# PROBLEM TO SOLVE:
Please rewrite the stretch from the line containing "Task: Open the" through the line containing "Action: click(1162, 156)", changing "row actions menu" to "options menu" and leaving everything else as it is.

>> begin ENTRIES SUPPLIED

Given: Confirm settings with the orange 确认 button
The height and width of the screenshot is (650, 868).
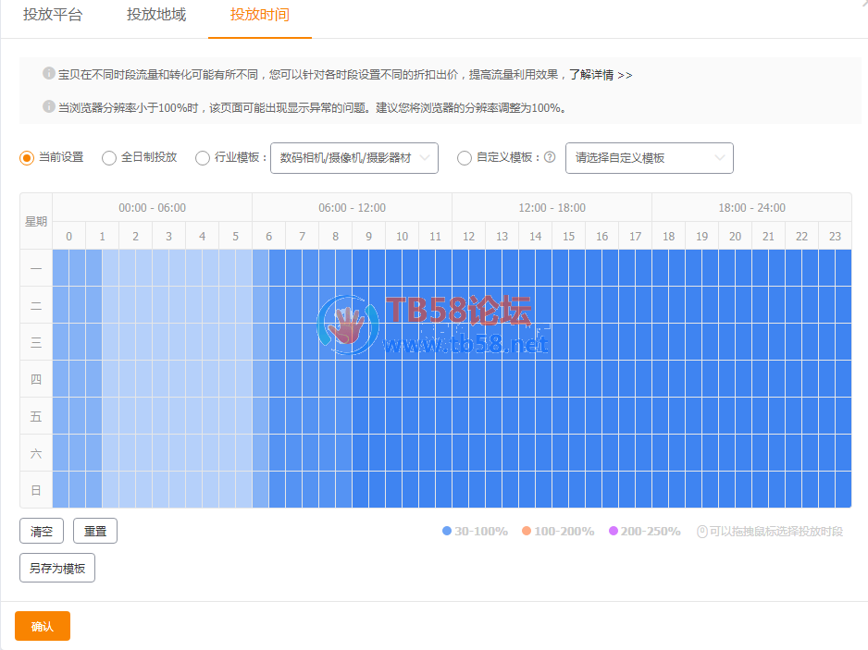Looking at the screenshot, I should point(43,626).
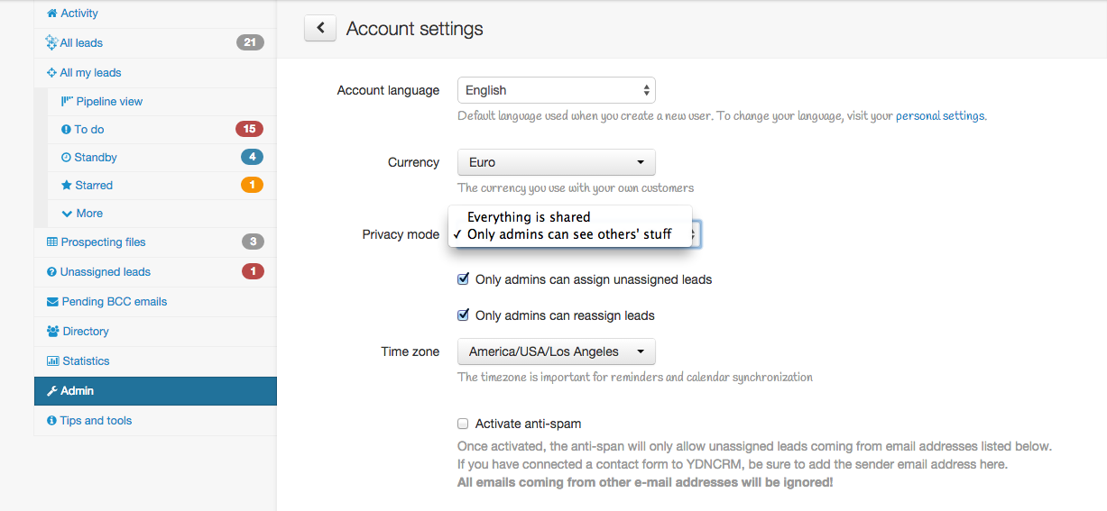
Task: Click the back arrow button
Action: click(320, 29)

>> end ENTRIES SUPPLIED
>> begin ENTRIES SUPPLIED

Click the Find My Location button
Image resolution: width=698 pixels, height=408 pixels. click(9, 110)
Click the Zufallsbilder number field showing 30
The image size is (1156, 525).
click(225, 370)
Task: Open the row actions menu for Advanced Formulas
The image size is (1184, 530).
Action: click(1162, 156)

>> end ENTRIES SUPPLIED

# FINISHED EXERCISE:
Task: Open the options menu for Advanced Formulas
The image size is (1184, 530).
Action: click(1162, 156)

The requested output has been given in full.